North Dakota Roughrider Award Winner Louise Erdrich Trashes Oil Boom
The Theodore Roosevelt Roughrider Award “recognizes present or former North Dakotans who have been influenced by this state in achieving national recognition in their fields of endeavor, thereby reflecting credit and honor upon North Dakota and its citizens,” according to the state website. Those honored with the award are selected by the Governor with concurrence from the Secretary of State and the head of the State Historical Society.
Past honorees include Roger Maris, Lawrence Welk, Louis L’Amour and Eric Sevareid. The portraits of those honored hang in the state capitol.
In 2014 Governor Jack Dalrymple chose long-time state Supreme Court Justice Gerald Vanderwalle as his honoree. In 2013, Dalrymple’s pick was author and activist Louise Erdrich, who was born in Wahpeton.
When Erdrich accepted the award she got in some jabs at Dalrymple over energy issues and abortion legislation the state had recently passed.

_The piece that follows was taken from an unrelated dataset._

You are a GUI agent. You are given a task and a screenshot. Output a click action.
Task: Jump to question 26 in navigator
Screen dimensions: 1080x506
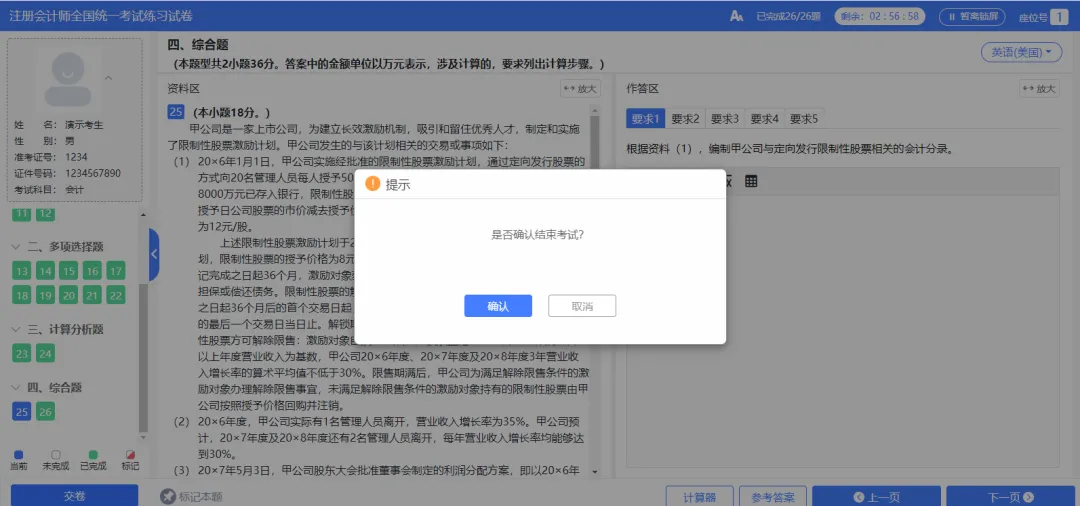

Now Erdrich is calling on Dartmouth College, her alma mater, to divest itself of investments in fossil fuel energy companies.
The justification? Erdrich’s observations of energy development in North Dakota. Here’s a taste of how she describes it:
“Big energy companies aggressively do not care what they’re doing to the climate,” says Erdrich, a longtime resident of Minneapolis. “You have to stand watching the tankers roll all day, every day across Indian land to realize how brutal this process is and how much money is being made. You have to see clean natural gas flared, just burned off, because the oil companies won’t spend the money to cap and use it. The land is becoming utterly fouled. Nobody drinks the water, reservation ditches have become dumps for radioactive material too expensive to dispose of properly and there are accidents almost every day, often agonizing fatalities, involving oil tankers.”
Nobody drinks the water?
While there have certainly been some incidents of illegal dumping and environmental problems, I don’t think many people who actually live in western North Dakota are seeing anything like what Erdrich is describing.
The water is fine. State officials have taken action to stop the dumping of low-grade radioactive material after a few incidents garnered headlines. Flaring rates have been falling. And no, the land is not “utterly fouled.”
Which isn’t to say that there aren’t perfectly valid environmental concerns about western North Dakota. Recent oil and salt water spills in the oil patch indicate that we can do a better job out there. But Erdrich’s hyperbole just isn’t based in fact, and that’s disappointing given the disservice it does to the state that was proud enough to honor her with its highest award.
I’d go so far as to say that Erdrich’s exaggerations are counterproductive to her own goals. Wild-eyed fictions aren’t going to inspire much confidence in your calls for action.